╭─ Task inputs

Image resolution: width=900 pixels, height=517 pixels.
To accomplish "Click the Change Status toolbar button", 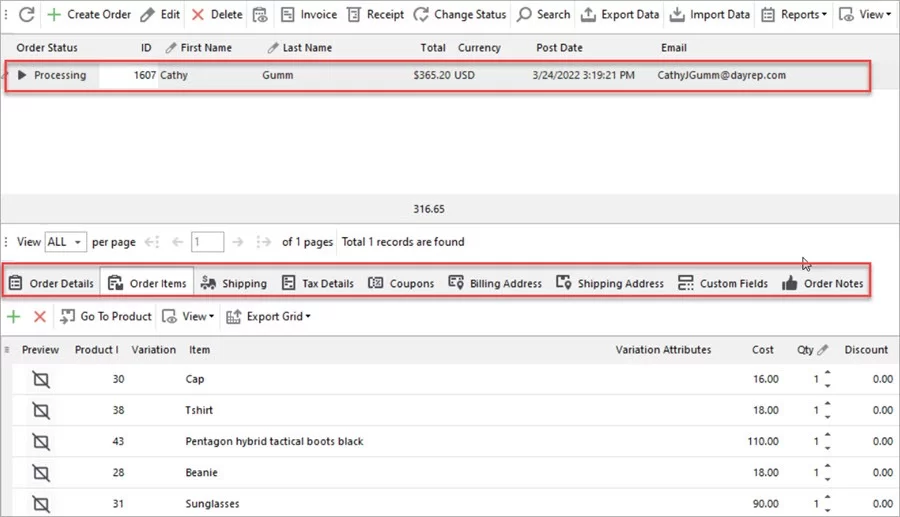I will click(x=459, y=15).
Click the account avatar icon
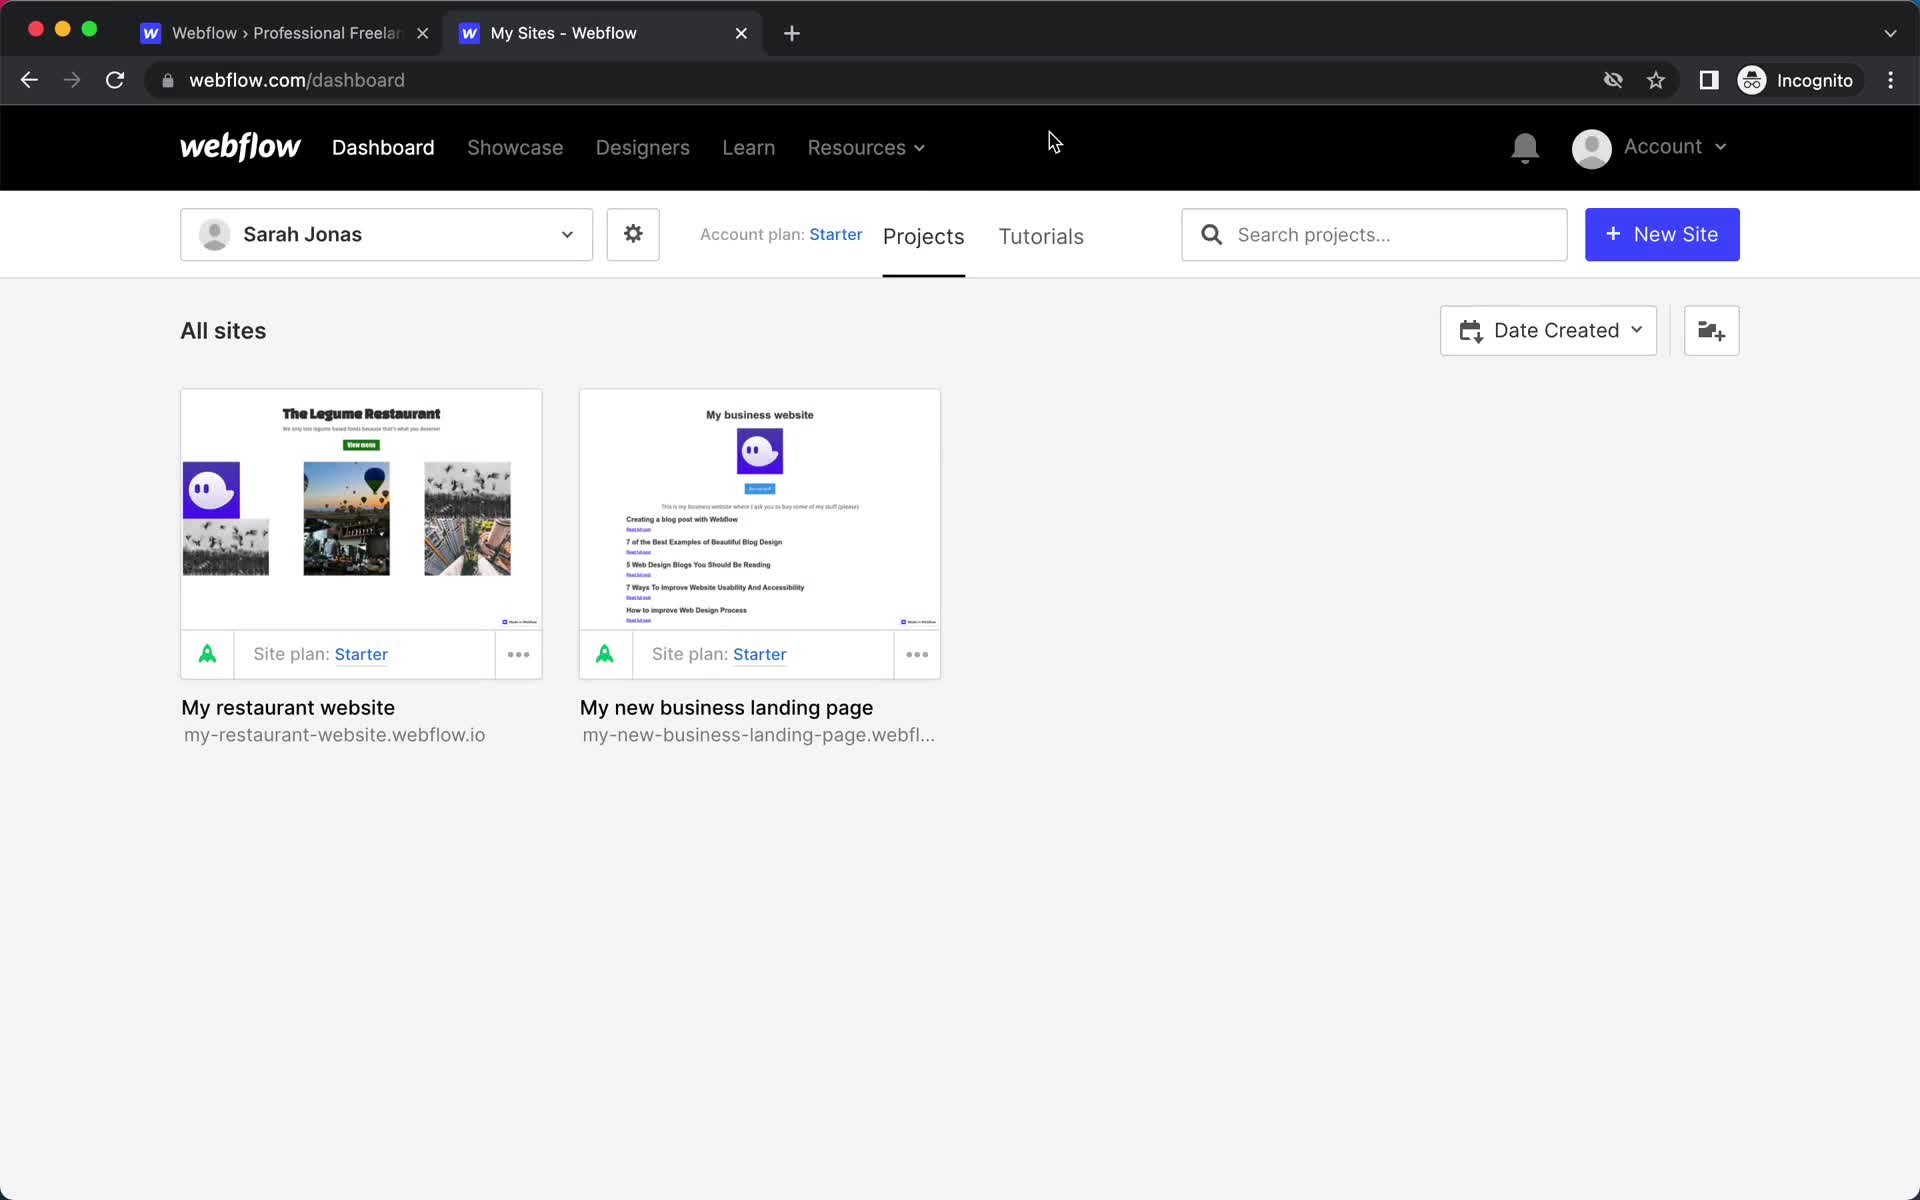The width and height of the screenshot is (1920, 1200). [x=1592, y=148]
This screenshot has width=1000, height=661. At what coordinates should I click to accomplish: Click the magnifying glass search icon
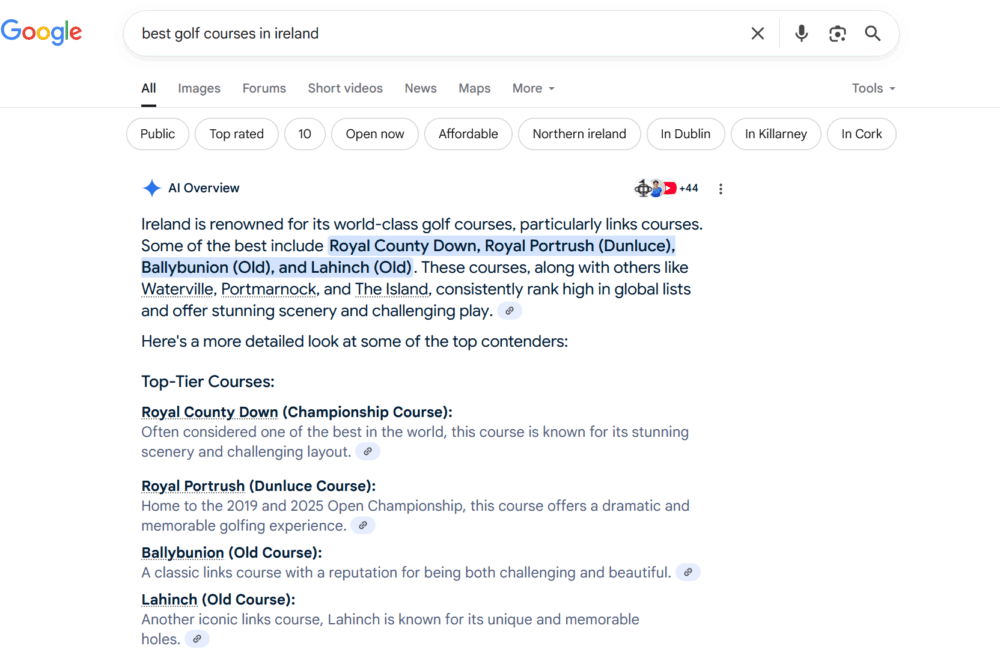pos(873,34)
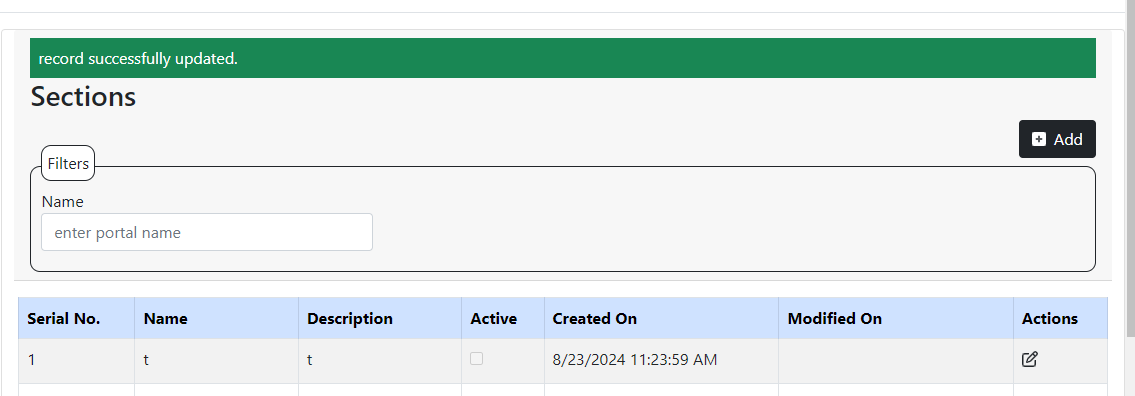
Task: Click the record successfully updated banner
Action: click(562, 58)
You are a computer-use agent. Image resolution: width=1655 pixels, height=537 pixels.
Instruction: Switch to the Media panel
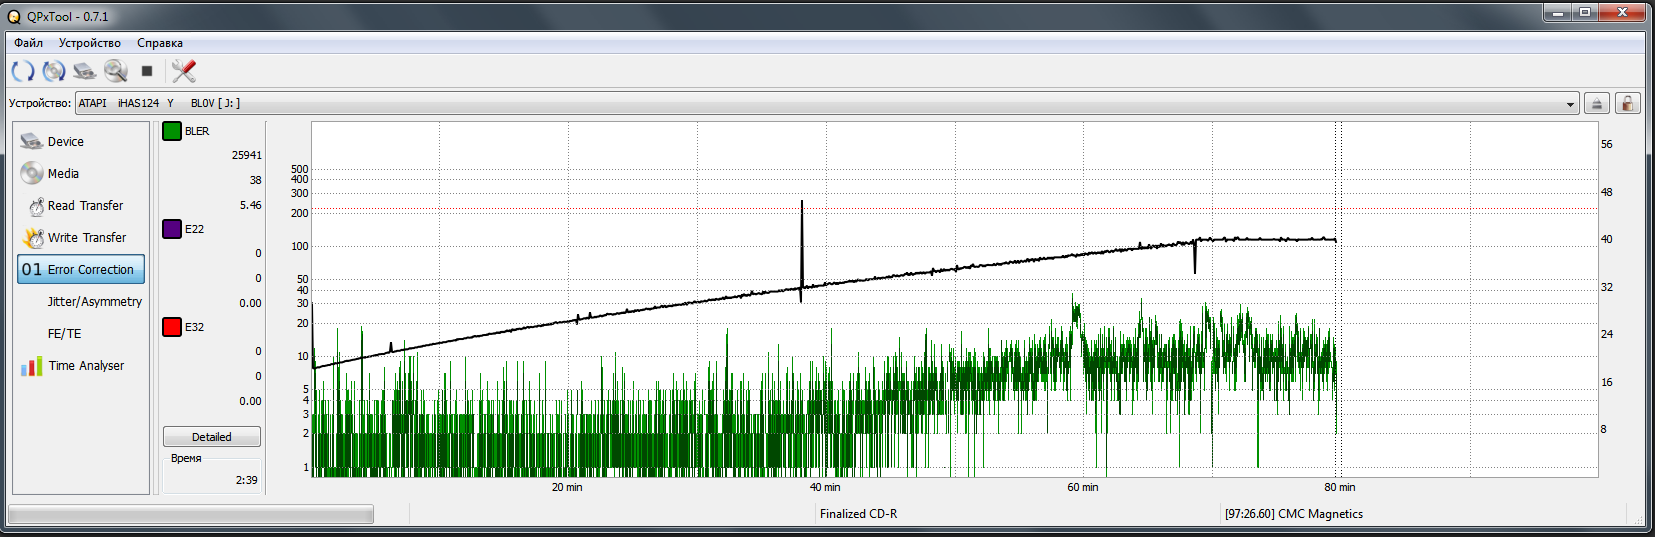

╰─

- Exercise
The range to set down runs from the line containing "This screenshot has" through the final line of the data, both ends included; give it exactly and drop the pictures.

- Exercise response
This screenshot has width=1000, height=661. At what coordinates should I click to accomplish: Click the magnifying glass search icon
pos(873,34)
Task: Click the record successfully updated banner
Action: click(562, 58)
You are a computer-use agent. Image resolution: width=1655 pixels, height=537 pixels.
Instruction: Switch to the Media panel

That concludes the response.